Yesterday the EU adopted the European Peace Facility, an off-budget fund of approximately €5 billion for the period 2021-2027. The facility will allow the EU, for the first time, to complement the activities of its Common Security and Defence Policy (CSDP) missions and operations in host countries with assistance measures - including the supply of lethal weaponry. Although this initiative might give the EU more flexibility, autonomy and leverage, there are lots of counterproductive risks.
Fernando Aguiar, BIC Strategic Adviser on Conflict and EU Politics said: “We from the BIC have concerns about the adopted instrument, especially on the components “training and equipment for national armies in third countries” and the EU’s ability to fund military operations – including the supply of lethal weaponry.

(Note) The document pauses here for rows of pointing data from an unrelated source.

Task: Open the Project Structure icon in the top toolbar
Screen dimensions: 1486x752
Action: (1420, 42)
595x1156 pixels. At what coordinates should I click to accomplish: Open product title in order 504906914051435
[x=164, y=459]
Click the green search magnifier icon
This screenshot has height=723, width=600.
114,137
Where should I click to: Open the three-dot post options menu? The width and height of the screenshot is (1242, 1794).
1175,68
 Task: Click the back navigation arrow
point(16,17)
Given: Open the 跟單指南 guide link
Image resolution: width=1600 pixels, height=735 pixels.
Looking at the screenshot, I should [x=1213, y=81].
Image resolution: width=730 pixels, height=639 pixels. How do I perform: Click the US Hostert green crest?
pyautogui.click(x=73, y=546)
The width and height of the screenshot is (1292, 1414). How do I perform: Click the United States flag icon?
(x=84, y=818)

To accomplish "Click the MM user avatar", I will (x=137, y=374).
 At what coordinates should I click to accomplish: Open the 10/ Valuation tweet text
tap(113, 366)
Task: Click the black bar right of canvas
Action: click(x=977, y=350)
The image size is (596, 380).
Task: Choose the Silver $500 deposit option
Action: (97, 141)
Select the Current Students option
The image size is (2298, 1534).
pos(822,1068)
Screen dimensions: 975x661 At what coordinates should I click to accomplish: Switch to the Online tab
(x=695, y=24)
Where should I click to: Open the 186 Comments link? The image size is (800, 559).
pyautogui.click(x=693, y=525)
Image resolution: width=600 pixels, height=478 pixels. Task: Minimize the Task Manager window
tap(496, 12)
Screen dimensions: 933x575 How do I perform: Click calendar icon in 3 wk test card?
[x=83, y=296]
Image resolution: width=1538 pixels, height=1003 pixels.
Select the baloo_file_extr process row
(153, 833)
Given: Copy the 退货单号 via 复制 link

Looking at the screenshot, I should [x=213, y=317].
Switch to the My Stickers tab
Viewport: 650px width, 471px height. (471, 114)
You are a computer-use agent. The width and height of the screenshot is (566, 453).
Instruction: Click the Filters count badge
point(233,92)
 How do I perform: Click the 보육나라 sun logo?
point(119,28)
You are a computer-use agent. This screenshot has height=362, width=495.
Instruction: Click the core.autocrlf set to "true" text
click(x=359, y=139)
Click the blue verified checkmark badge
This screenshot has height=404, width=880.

By implementing these initiatives in countries with high levels of institutional fragility and low levels of accountability, without any substantial long-term capacity-building, the EU will risk further enabling military-backed violence and civilian casualties as a result. Overall, the EU’s ultimate aim to enhance its ability to prevent conflict and preserve peace is undermined by the assumption that more weapons are needed for security and stability.”
As the BIC has previously argued, if the EU wants to positively impact stability, it should ensure the European Peace Facility is used tackle horizontal inequalities and social exclusion, resource competition, and conflict resolution, in parallel with efforts to tackle weak fiscal defence transparency and accountability. A comprehensive risk mitigation strategy must be put in place by the EU to avoid making counterproductive investments and worsening conflict situations around the world.